▶ _Document_:
OPERATOR: Thank you, sir. Today's question and answer session will be conducted electronically. If you'd like to signal to ask a question, please press the star key followed by the digit one on your touch-tone telephone. Once again, that is star one for questions. And we'll pause for just a moment so everyone has a chance to signal. Our first question comes from Jeff Martin with Roth Capital Partners.

JEFF MARTIN: Thank you. Good morning, Craig, Clifton and Gordon. How are you? Question on the accounts receivable. You had a $3.3 million increase, according to my calculation, from fourth quarter to first quarter. Could you give us a little detail on that and what the composition of the accounts receivable is?

CRAIG NOUIS: Yes. There's actually a good reason for the increase. You know, the end of this current quarter obviously includes the week after Christmas, from December 26th through December 31st. And that is our busiest week of the year. So, first of all, it was driven by an increased level of play on our stations at the end of the quarter. In addition to that, the – most of the tribes' accounting departments closed during that period, and we weren't collecting our receivables during that period, so they were building. But when I checked the receivable balance and the composition of that balance, just the other day, it was back to normal levels, which is about $5 or $6 million.

JEFF MARTIN: OK. Great. And then, on the New York video lottery system rollout, do you have a better handle today on how much of that $14.5 million or so that you'll be able to capitalize?

CRAIG NOUIS: That is still our current estimate.

JEFF MARTIN: You'll be able to capitalize all of it? Or how much will flow through the P&L?

CRAIG NOUIS: Well, we will be capitalizing all of the hardware costs, the equipment costs. And in terms of the software costs, we will be capitalizing, you know, once we documented the development and determined the feasibility, we began capitalizing the software costs, which is the direct labor costs. And so, all of that will be capitalized in addition to the equipment costs.

JEFF MARTIN: OK. And then one more question on your share repurchase. What is your outlook on that? You've got a sizable, you know, allocation. Have you taken any more aggressive stances on looking at (repurchasing) shares?

CLIFTON LIND: The board has currently in place approval for Gordon, Craig and me to buy back stock at our discretion. We have not currently, to this date, chosen to buy any back in the recent past, but that's an option that's open to us.

JEFF MARTIN: OK. Great. Thank you, guys.

CLIFTON LIND: Thank you.

OPERATOR: We'll take our next question from David Bain with Seidler Company.

DAVID BAIN: Hi, guys. Good quarter. For a while now we've used the 600 a quarter [EPS] install target. Now we've broken into California, are we still using that same 600 target?

CLIFTON LIND: David, I – let me say that, consistent with our decision to limit the amount of information that we give our competitors - you know information about the quarterly growth and our quarterly plan we think is better kept to ourselves rather than broadcast for our new and our old competitors to hear. But there, let me say that there has certainly been no reduction in our targets for any of our quarterly placements.

▶ _Data_:
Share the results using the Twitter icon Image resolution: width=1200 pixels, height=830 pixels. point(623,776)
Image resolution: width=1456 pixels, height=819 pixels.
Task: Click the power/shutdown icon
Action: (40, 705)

▶ _To-do list_:
1. Substitute "shares" for "stock" in the earnings call transcript, beginning at the words "CLIFTON LIND: The" and ending after "with Seidler Company.".
2. Answer these questions from the earnings call transcript:
(a) What does the operator tell callers to press to ask a question?
(b) Which week does Craig Nouis call the busiest of the year?
(c) Which company is David Bain with?
The data has no connection to the transcript.

▶ _Exercise solutions_:
1.
CLIFTON LIND: The board has currently in place approval for Gordon, Craig and me to buy back shares at our discretion. We have not currently, to this date, chosen to buy any back in the recent past, but that's an option that's open to us.

JEFF MARTIN: OK. Great. Thank you, guys.

CLIFTON LIND: Thank you.

OPERATOR: We'll take our next question from David Bain with Seidler Company.

2.
(a) The star key followed by the digit one on a touch-tone telephone.
(b) The week after Christmas, from December 26th through December 31st.
(c) Seidler Company.